UK associations warn of impact of FHL Budget announcements

UK: Short-term rental industry associations advocating for the sector have warned of the impact of scrapping tax relief for holiday lets, which was recently announced by the government as part of its Spring Budget 2024.

The UK Short Term Accommodation Association [STAA] has warned that the changes to the tax treatment for furnished holiday lets [FHLs] announced by the UK Government will force the closure of “hundreds” of businesses around the UK.

Andy Fenner, CEO of the STAA, said: “Plans to change the tax treatment for furnished holiday lets have sent shockwaves through the industry and are likely to force the closure of hundreds of small businesses.

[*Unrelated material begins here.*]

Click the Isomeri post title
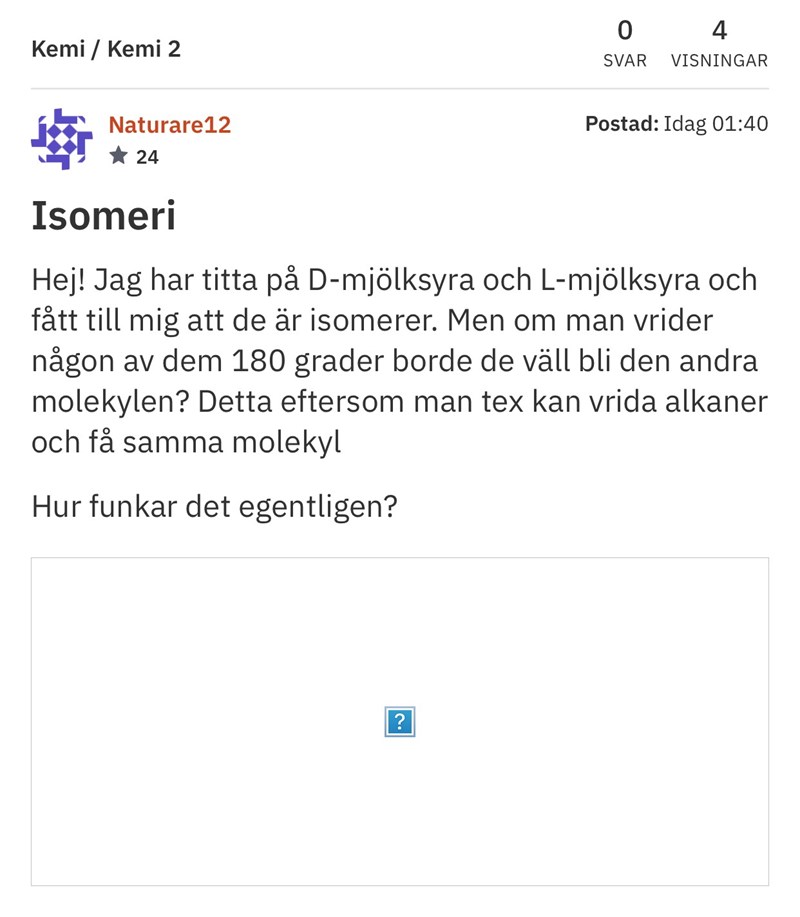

“Now the dust has settled on the announcement, it’s no exaggeration to say that there is real fear out there. We urge the government to reconsider before irreversible changes are inflicted on a sector that has been hit by so much already.

“From planning reform, to licensing and registration schemes, the disruption and extra cost pressure the industry has already been asked to endure has felt endless. Against this backdrop of near-constant uncertainty, the latest proposals are a step too far.

“Some of these businesses will be single properties, others portfolios that support dozens of jobs. Many of them will be small businesses that have been built up over decades, sometimes involving multiple generations of family owners.

“What has been proposed will tear up a playing field that has been largely responsible for turning the holiday let industry into one of UK tourism’s crown jewels. If we move the goalposts, many of these businesses could be rendered unviable overnight,” he added.

Meanwhile, the Professional Association of Self-Caterers UK [PASC UK] and The Association of Scotland’s Self-Caterers [ASSC] have pushed back against the abolition of FHL allowances by the Chancellor [Jeremy Hunt] in the recent Budget announcement.

After the government voted through the Budget, which included the abolition of the FHL regime, over 11,000 UK businesses have written to their MPs to explain the scale of the impact on them.

PASC UK also sent a letter, signed by members of the self-catering business sector, representing 112,000 small businesses, to the Chancellor, requesting an urgent meeting to express “very deeply held” concerns about the further “attack” on the sector. The business owners and properties affected provide quality affordable holiday accommodation and form the basis of a year-round sustainable visitor economy.

Alistair Handyside MBE, chair of PASC UK, said: “This measure threatens the very fabrics of rural and coastal communities, quality holiday letting business provide the bed stock that supports local jobs and trades whilst enabling visitors to spend in our local communities, meaning that pubs, restaurants and visitor attractions remain viable, and in turn create jobs and assets for local communities. This attack has hit the wrong target, the businesses affected must apply a high threshold to meet the FHL criteria.

“The cost for these businesses having to transfer by law to another tax regime will be unsustainable for many,” he added.

Fiona Campbell, CEO of the ASSC, said: “The abolition of the Furnished Holiday Lettings [FHL] tax regime by the UK Government is the last thing the beleaguered and hard-pressed Scottish self-catering sector needs at the present time.

“In recent years, our sector has been hit by the Scottish Government’s onerous and burdensome short-term let licensing and planning regulations so the UK Chancellor’s Budget announcement on FHL spells yet more dispiriting news for a crucial component part of the Scottish tourism industry. Self-catering businesses should not be seen merely as a quick revenue source by the UK Government, but instead as a vital, valued and integral part of our vibrant tourist market.

“The sector provides huge economic benefits for local economies and local communities and must be supported by government rather than being used as a convenient scapegoat for wider failures in housing policy,” she added.

Ben Edgar-Spier, head of regulation and policy at Sykes Holiday Cottages, said: “The government should look at policy interventions to bring the 1.5 million empty homes in the UK back into use, which, unlike FHL, contribute nothing to local economies. They could also raise revenue by taxing those that remain empty more heavily.

“There are nearly 12 times more empty homes than properties that fall within the FHL regime. Equally a £200 tax per empty home would be enough to match the Chancellor’s £300 million estimate of the revenue raised by abolishing the FHL regime.

“We are urgently pressing for a meeting the Chancellor and officials to explain the real impact of this measure and to suggest ways to mitigate both the impact on business and the wider visitor economy,” he added.